Franchising lawyers are often asked to advise on the correct pathway to termination of franchise agreements. Although frustrating for franchisors, who have often reached a point where they simply want the franchisee gone, taking the most cautious route often proves to be the best route, in the long run. The franchisor in the recent case involving the Spazio Casa Franchise system learned this lesson the hard way.

The brand, Spazio Casa, is well known. It is a system for the retail sale of high end flooring and bathroom items.

In this case, the franchisee had held the territory for Christchurch since 2008. It initially paid a hefty $1,000,000 for the business assets of the franchise, including the fit-out of a shop at premises in Christchurch and a further $200,000 by way of up front franchisee fee. It thus began the Christchurch business from scratch. The business however came to a halt on 22 February 2011, following the earthquake of that date.

The franchisor set about looking to secure new premises, however, the already somewhat brittle relationship between the parties began to flounder. The franchisor became impatient and terminated the franchise agreement. That termination was ultimately found to be unlawful, largely because the franchisor had not followed the correct process set out in the franchise agreement for termination.

The dispute went to arbitration and the arbitrator confirmed that the termination notice was unlawful. The franchisee was therefore entitled to damages. The arbitrator went on to consider what amount to award the franchise by way of damages, being loss of profits sought by the franchisee of a whopping $800,000.

He declined to accept the franchisee’s expert evidence they had suffered losses of profits of that level, and looked to find an alternative basis on which he could award damages. There was little evidence available to him in order to assess damages via any alternative method, and in the end he awarded the franchisee $200,000, being his assessment of the franchisee’s lost goodwill, based on the franchise fee paid at the outset of $200,000.
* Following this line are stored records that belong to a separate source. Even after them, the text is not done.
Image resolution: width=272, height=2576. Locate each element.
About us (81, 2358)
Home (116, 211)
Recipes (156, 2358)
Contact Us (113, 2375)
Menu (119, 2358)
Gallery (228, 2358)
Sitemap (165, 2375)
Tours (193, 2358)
The franchisor appealed the decision to the High Court. The High Court upheld the decision that the franchisee should be awarded damages for its loss, based on the value of its lost goodwill, assessed at the amount it had paid by way of the franchise fee. Whilst that may have seemed a disappointing outcome for the franchisor, it was certainly an awful lot better than the franchisee’s claim for loss of profits of over $800,000.

The case is interesting as it serves as a warning to franchisors to terminate only with proper cause and in good faith, and by correctly adhering to the process contained in the franchise agreement. It also highlights the difficulties litigation lawyers face in formulating claims for damages in this situation. It seems clear from reading the decision, there was little evidence available to the arbitrator to assess damages and that the franchisee had largely relied on presenting the case as one for loss of profits. It therefore highlights the need to carefully think through, and formulate, alternative methods of damages claims and to ensure there is ample evidence to support all alternatives.